La maxime suivant laquelle

Nul n’est volontairement pervers, ni malgré soi bienheureux

est, semble-t-il, partiellement vraie et partiellement fausse. Si personne, en effet, n’est bienheureux à contre-cœur, par contre la perversité est bien volontaire. Ou alors, il faut remettre en question ce que nous avons déjà soutenu, et refuser à l’homme d’être principe et générateur de ses actions, comme il l’est de ses enfants. Mais s’il est manifeste que l’homme est bien l’auteur de ses propres actions, et si nous ne pouvons pas ramener nos actions à d’autres principes que ceux qui sont en nous, alors les actions dont les principes sont en nous dépendent elles-mêmes de nous et sont volontaires.

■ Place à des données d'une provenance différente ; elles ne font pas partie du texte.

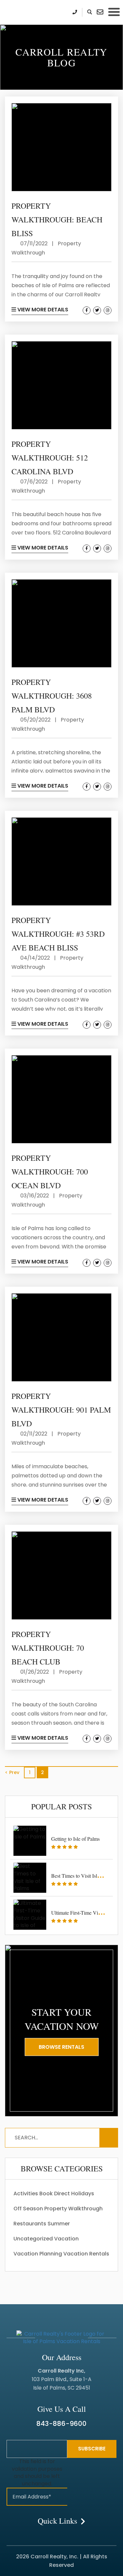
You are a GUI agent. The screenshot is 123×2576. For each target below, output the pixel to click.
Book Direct (54, 2193)
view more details (42, 309)
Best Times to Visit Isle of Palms (85, 1875)
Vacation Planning (37, 2253)
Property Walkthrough (73, 2208)
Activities (25, 2193)
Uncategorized (33, 2238)
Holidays (82, 2193)
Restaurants (29, 2223)
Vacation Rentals (86, 2253)
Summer (59, 2223)
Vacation (66, 2238)
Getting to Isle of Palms (75, 1838)
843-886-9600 (61, 2423)
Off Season (28, 2208)
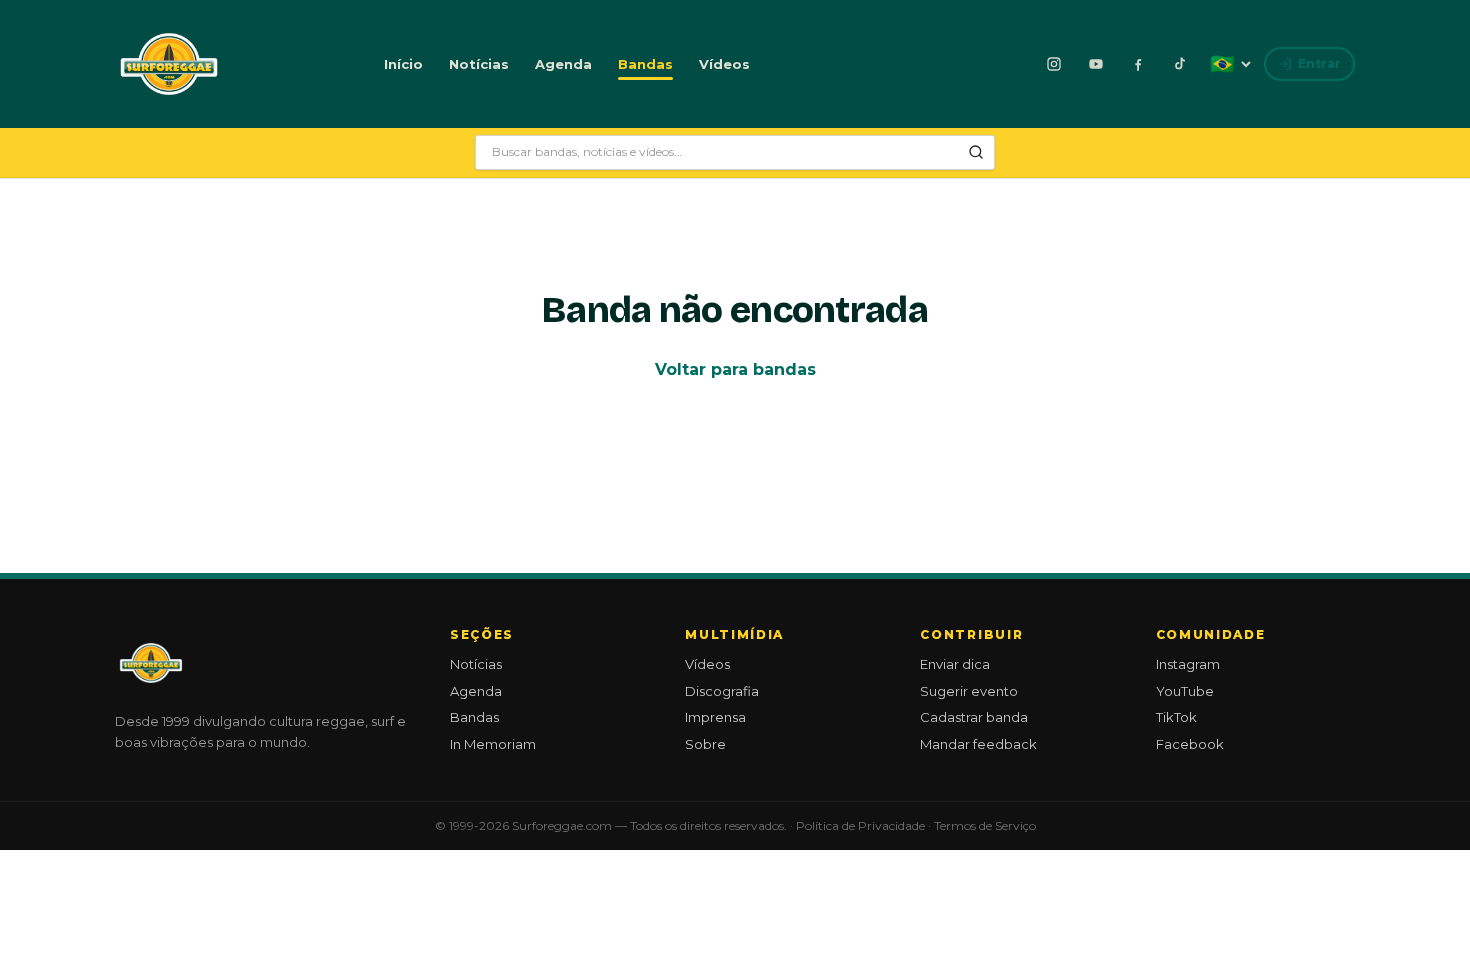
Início (403, 64)
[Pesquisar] (976, 152)
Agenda (563, 64)
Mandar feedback (978, 744)
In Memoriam (493, 744)
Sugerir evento (969, 691)
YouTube (1185, 691)
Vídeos (724, 64)
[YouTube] (1096, 64)
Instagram (1188, 664)
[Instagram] (1054, 64)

En faveur de ces considérations, on peut, semble-t il, appeler en témoignage à la fois le comportement des individus dans leur vie privée et la pratique des législateurs eux-mêmes : on châtie, en effet, et on oblige à réparation ceux qui commettent des actions perverses, à moins qu’ils n’aient agi sous la contrainte ou par une ignorance dont ils ne sont pas eux-mêmes causes, et, d’autre part, on honore ceux qui accomplissent de bonnes actions, et on pense ainsi encourager ces derniers et réprimer les autres. Mais les choses qui ne dépendent pas de nous et ne sont pas volontaires, personne n’engage à les faire, attendu qu’on perdrait son temps à nous persuader de ne pas avoir chaud, de ne pas souffrir, de ne pas avoir faim, et ainsi de suite, puisque nous n’en serons pas moins sujets à éprouver ces impressions Et, en effet, nous punissons quelqu’un pour son ignorance même, si nous le tenons pour responsable de son ignorance, comme par exemple dans le cas d’ébriété où les pénalités des délinquants sont doublées, parce que le principe de l’acte réside dans l’agent lui-même, qui était maître de ne pas s’enivrer et qui est ainsi responsable de son ignorance. On punit également ceux qui sont dans l’ignorance de quelqu’une de ces dispositions légales dont la connaissance est obligatoire et ne présente aucune difficulté. Et nous agissons de même toutes les autres fois où l’ignorance nous paraît résulter de la négligence, dans l’idée qu’il dépend des intéressés de ne pas demeurer dans l’ignorance, étant maîtres de s’appliquer à s’instruire.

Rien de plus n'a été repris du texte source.